It's official: I'm a
Pride and Prejudice slut. I've seen countless adaptations of the story in film and literature (latest travesty: Lifetime's
12 Men of Christmas), but today I admit that I stooped to reading novelized fan fiction. Something about it being $5 and on an end display spoke to me, and I knew I had to read
Darcy's Story by Janet Aylmer.
Granted, the book isn't as bad as it could have been. As far as having a writer use a dead author's work as a starting off point, it could be worse. Take Scarlett, for example. It's hundreds upon hundreds of pages of some writer I'm too lazy to look up trying to get Scarlett and Rhett back together, never capturing the fully fleshed-out and beautifully written characters of Margaret Mitchell's Gone With the Wind. Instead, you have bizarre plot choices, a trip to Ireland, and PG-13 love scenes only fit for reading late at night at sleepovers of bookish girls.
Although Darcy's Story has an advantage of being the story of Pride and Prejudice only from Mr. Darcy's perspective, so no bizarro shark jumping moves are made. In fact, it's a fairly tasteful book give it's sole purpose is to answer "OMG, what was Mr. Darcy was THINKING and FEELING and DOING the whole time!!?" more or less. It takes a view that seems to conducive to his character, showing him justifying his sometimes snobby behavior logically. It also fills in what he was up to during the moments in Pride and Prejudice that he was gone. Darcy's sister Georgiana benefits in this version, showing up in some sweet, if rather expository, sibling scenes.

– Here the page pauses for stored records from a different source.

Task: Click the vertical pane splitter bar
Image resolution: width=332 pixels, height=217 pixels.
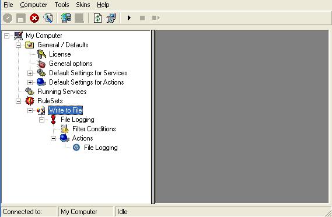Action: pyautogui.click(x=153, y=117)
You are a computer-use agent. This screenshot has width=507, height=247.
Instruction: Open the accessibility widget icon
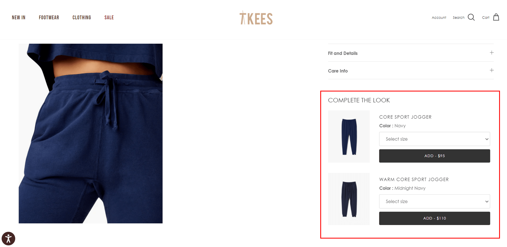pos(8,239)
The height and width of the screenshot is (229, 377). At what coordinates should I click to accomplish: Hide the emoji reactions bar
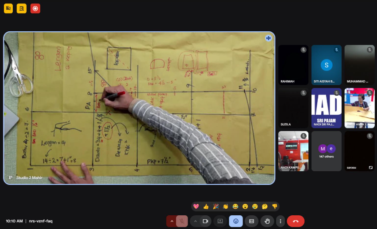(x=235, y=221)
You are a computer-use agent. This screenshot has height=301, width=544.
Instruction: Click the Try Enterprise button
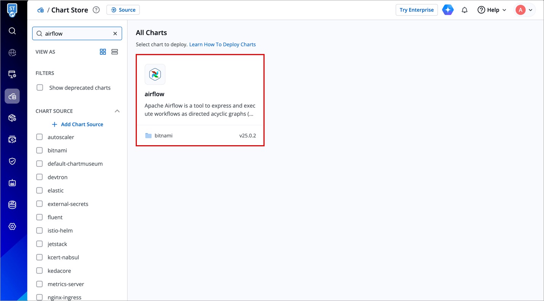click(416, 10)

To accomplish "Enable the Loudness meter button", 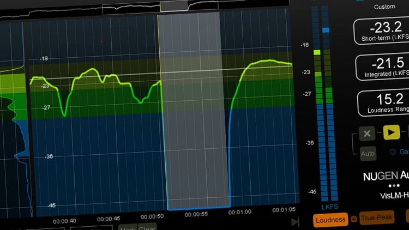I will [x=330, y=220].
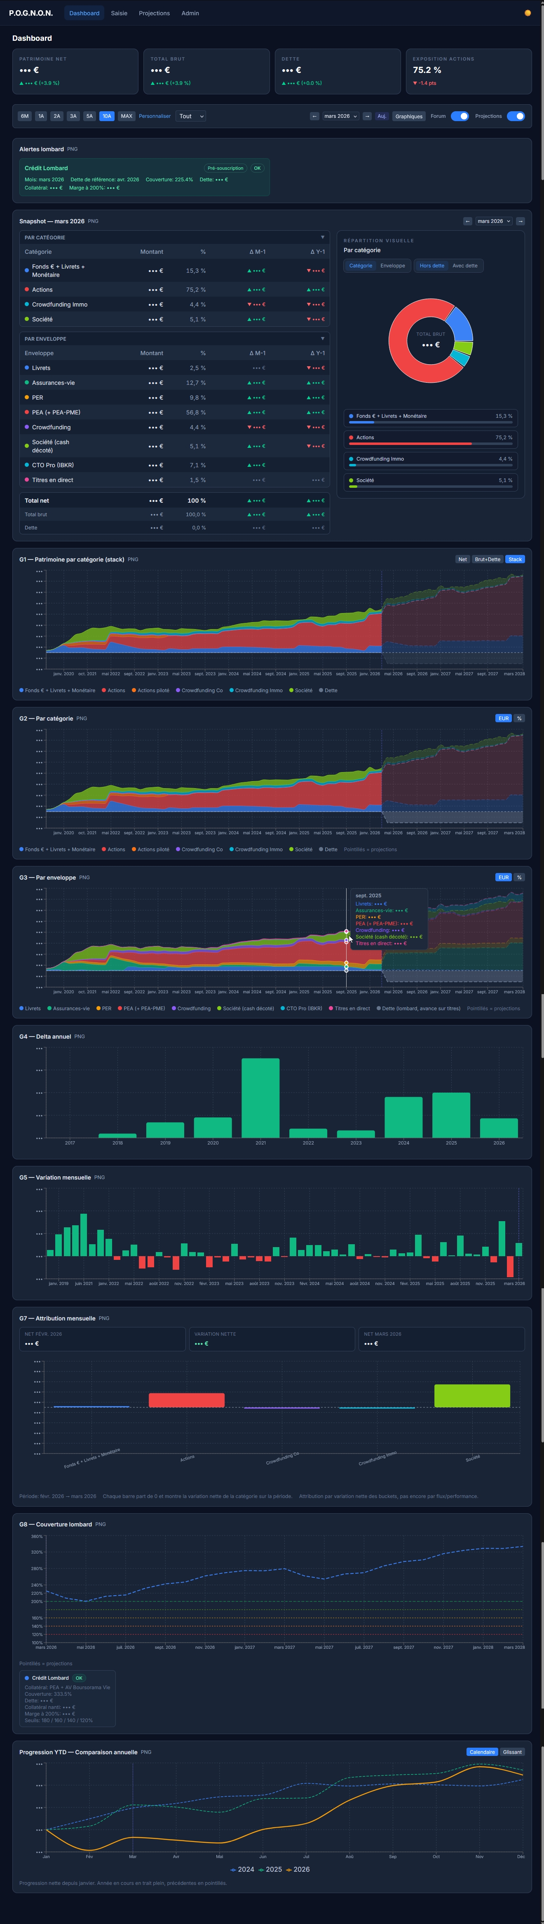This screenshot has height=1924, width=544.
Task: Click the Personnaliser link
Action: click(155, 117)
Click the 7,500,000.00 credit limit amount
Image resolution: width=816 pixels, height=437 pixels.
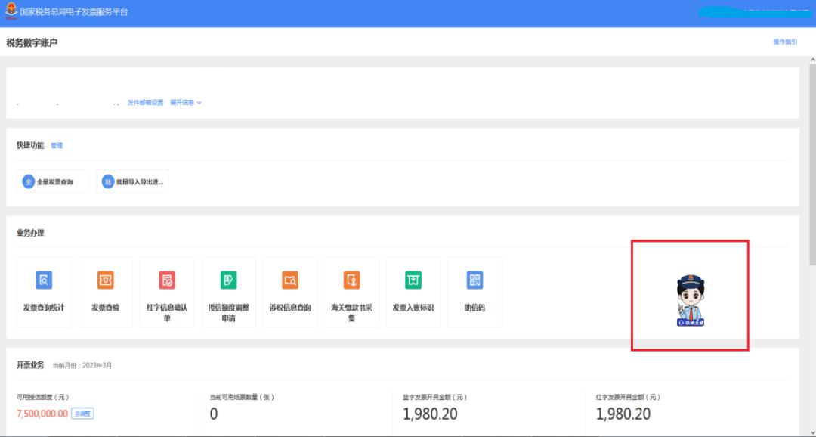(x=42, y=414)
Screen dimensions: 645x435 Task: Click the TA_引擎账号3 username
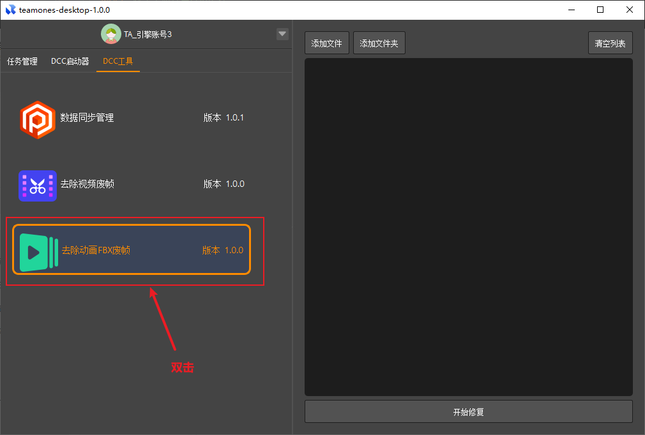click(148, 34)
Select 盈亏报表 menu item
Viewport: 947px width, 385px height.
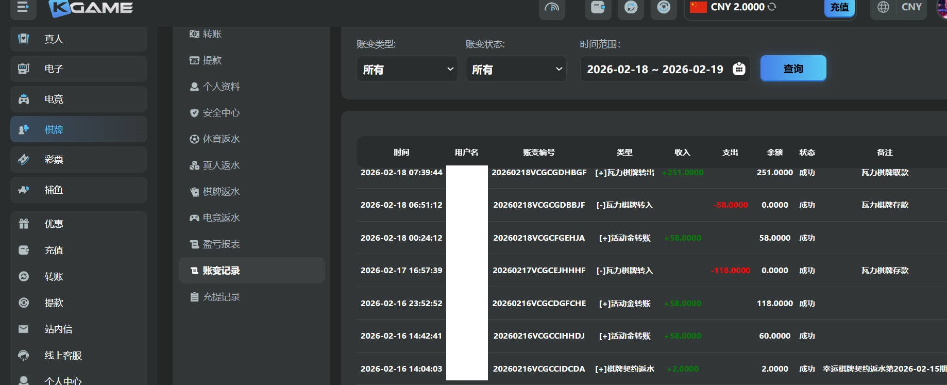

Unfortunately the answer to what he was doing (as shared in this novel) is mostly thinking about Elizabeth Bennet. Certainly, that makes sense, but it's got to the point where the short chapters seemed to list the number of weeks he was at a certain place before Darcy met up with Elizabeth again and played out scenes that closely resemble the original work itself. And while there are additional scenes with Elizabeth that develop the storyline further, it's not enough to make this a novel in and of itself.
Surely it wasn't supposed to be taken as more than a companion to Pride and Prejudice, but it's not spectacular. Darcy's behavior and thoughts in this adaptation didn't surprise me in the least, having drawn similar conclusions about the character on my own. At the end of the day, Pride and Prejudice is best in its original form--full of wit, satire, a lovely and humorous heroine, and the suspense of not knowing how Mr. Darcy would behave next. But I guess I know now that he rather blandly obsessed about Miss Eliza Bennet. What an anticlimax.